▶ [What you will do] From the data below, give the number of lines holding the word "agent", with nothing else added.

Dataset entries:
Content starts

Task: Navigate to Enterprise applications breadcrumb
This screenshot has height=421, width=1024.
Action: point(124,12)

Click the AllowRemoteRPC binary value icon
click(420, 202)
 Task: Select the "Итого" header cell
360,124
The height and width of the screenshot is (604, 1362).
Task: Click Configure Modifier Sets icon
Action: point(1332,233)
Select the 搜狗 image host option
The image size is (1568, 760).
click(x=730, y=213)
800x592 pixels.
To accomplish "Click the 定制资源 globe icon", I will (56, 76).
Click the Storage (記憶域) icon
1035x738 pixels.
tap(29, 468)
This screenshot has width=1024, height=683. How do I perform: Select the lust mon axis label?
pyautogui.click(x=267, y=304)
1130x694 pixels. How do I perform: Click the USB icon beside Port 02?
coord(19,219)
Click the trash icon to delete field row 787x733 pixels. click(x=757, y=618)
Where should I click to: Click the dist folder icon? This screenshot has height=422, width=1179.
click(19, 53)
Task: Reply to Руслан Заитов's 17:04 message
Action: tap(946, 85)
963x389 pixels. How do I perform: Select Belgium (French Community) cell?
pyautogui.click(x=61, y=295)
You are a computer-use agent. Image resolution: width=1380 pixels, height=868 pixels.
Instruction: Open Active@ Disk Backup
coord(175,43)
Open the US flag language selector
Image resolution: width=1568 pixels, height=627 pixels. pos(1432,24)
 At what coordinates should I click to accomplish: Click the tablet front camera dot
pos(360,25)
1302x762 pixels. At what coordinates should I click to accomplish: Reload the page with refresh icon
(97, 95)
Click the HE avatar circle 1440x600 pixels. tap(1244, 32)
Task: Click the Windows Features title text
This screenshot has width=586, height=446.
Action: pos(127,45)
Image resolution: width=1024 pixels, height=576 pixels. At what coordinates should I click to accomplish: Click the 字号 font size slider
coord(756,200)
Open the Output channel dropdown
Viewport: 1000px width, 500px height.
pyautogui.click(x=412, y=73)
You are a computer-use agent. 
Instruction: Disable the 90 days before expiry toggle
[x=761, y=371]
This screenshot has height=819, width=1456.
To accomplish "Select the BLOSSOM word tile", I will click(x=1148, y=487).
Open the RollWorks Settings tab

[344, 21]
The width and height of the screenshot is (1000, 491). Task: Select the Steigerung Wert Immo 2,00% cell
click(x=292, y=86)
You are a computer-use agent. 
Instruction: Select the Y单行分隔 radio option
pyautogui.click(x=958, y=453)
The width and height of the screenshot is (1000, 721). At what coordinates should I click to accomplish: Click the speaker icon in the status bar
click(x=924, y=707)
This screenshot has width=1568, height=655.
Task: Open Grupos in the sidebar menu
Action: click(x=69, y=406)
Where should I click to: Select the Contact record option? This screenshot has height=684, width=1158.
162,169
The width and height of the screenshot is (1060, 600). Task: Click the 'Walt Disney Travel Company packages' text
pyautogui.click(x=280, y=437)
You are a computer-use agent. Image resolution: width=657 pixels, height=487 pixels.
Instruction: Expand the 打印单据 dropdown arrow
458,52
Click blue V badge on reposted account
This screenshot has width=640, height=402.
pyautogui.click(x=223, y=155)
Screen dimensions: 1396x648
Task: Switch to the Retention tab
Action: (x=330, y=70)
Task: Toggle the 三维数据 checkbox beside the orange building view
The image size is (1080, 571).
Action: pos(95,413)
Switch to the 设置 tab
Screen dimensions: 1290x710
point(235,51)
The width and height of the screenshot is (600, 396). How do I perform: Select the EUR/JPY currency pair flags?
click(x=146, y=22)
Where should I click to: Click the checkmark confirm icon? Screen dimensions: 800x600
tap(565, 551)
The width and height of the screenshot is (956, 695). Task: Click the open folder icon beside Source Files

Content ends

▶ [Output for this exercise] 4